Plaintiff next argues that the Magistrate Judge erred in concluding that Plaintiff’s RLUIPA claim against Defendants in their official capacities is moot (ECF No. 60 at PageID.531-532). Plaintiff further complains that the Magistrate Judge erred in finding that RLUIPA does not allow monetary damages against Defendants in their individual capacities (id. at PageID.533-535). Both arguments are without merit. First, Plaintiff’s claims concern events that occurred at Lakeland Correctional Facility (LCF). In the underlying briefing, Plaintiff repeatedly argued that LCF officials were misinterpreting MDOC policy and explained how other prisons handled haram food differently. (See ECF No. 58 at PageID.498). The Court is not persuaded that Plaintiff still faces future harm in a different facility. Because Plaintiff has since been transferred from LCF, his official capacity claims requesting injunctive and declaratory relief are now moot. Furthermore, Plaintiff’s argument regarding monetary damages against Defendants in their individual capacities is without merits. In 2023, the Sixth Circuit held that RLUIPA does not permit “money damages against state prison officials in their individual capacities.” Heyward v.
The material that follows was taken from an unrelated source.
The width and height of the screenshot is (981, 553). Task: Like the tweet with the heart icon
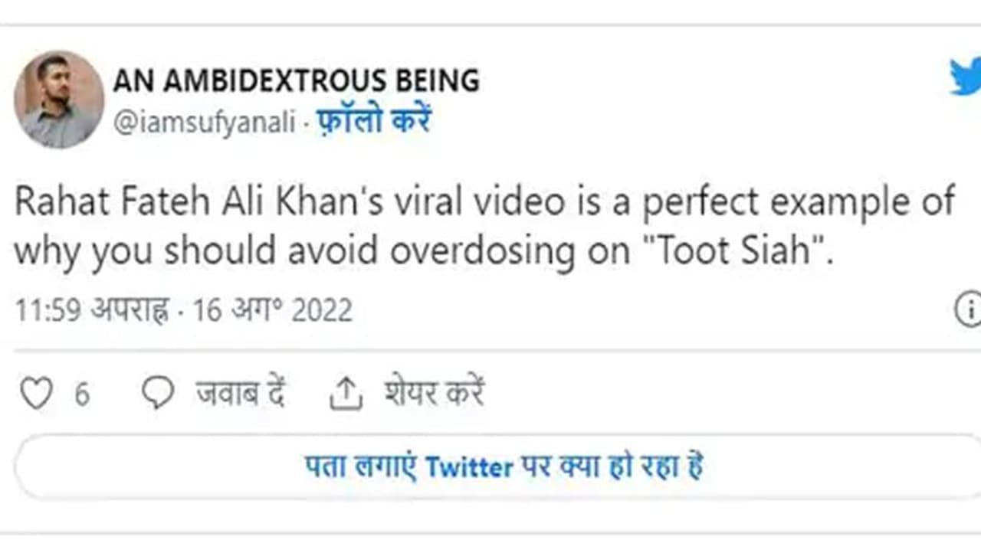point(35,394)

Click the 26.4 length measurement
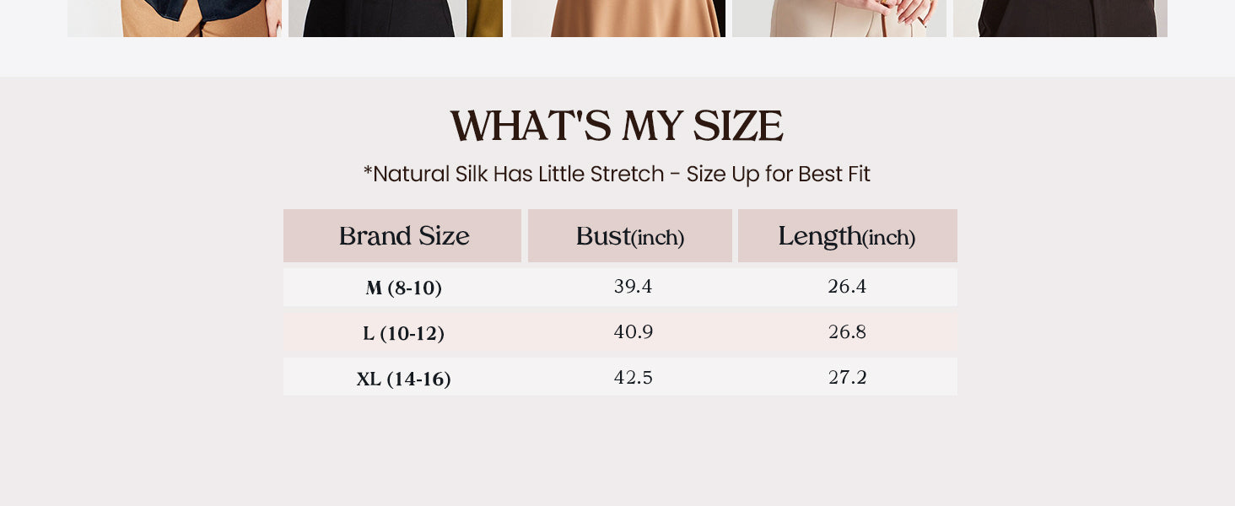click(847, 287)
Cooper, 88 F.4th 648, 656 (6th Cir. 2023). Plaintiff’s citations to cases involving the Religious Freedom Restoration Act are not persuasive. See Ali v. Adamson, __ F.4th __, 2025 WL 941291, at *4 (6th Cir. Mar. 28, 2025) (“Because RLUIPA’s remedies demand clarity and RFRA's do not, ‘appropriate relief’ warrants a narrower definition under RLUIPA.”). Accordingly, Plaintiff’s objections related to his RLUIPA claim are properly denied. C. Equal Protection Claim Plaintiff also argues that the Magistrate Judge erred in dismissing the equal protection claim against Defendants Knight, Torrey, and Pitts. Plaintiff contends that the Magistrate Judge misconstrued affidavits from prisoners Andrew Blount and Johnny Murphy, and wrongly rejected

an affidavit from prisoner Anthony Hoffman (ECF No. 60, PageID.536–537). In the R&R, the Magistrate Judge determined that Hoffman, Blount, and Murphy were not similarly situated because “it appears that they were on the vegan menu, while Plaintiff was not.” (See ECF No. 58 at PageID.504 (citing ECF No. 46-11; ECF No. 49-1 at PageID.382; ECF No. 49-2 at PageID.385)). The Magistrate Judge did not err. As explained by Defendants’ objection response (ECF No. 67 at PageID.576-578), the record supports the Magistrate Judge’s conclusion. In his affidavit, Hoffman stated that he had a vegan menu accommodation (ECF No. 46-11 at PageID.360). In addition, Blount and Murphy’s affidavits support a finding that they also had a special accommodation (ECF No. 49-1 at PageID.382; ECF No. 49-2 at PageID.385). Plaintiff did not have a special accommodation.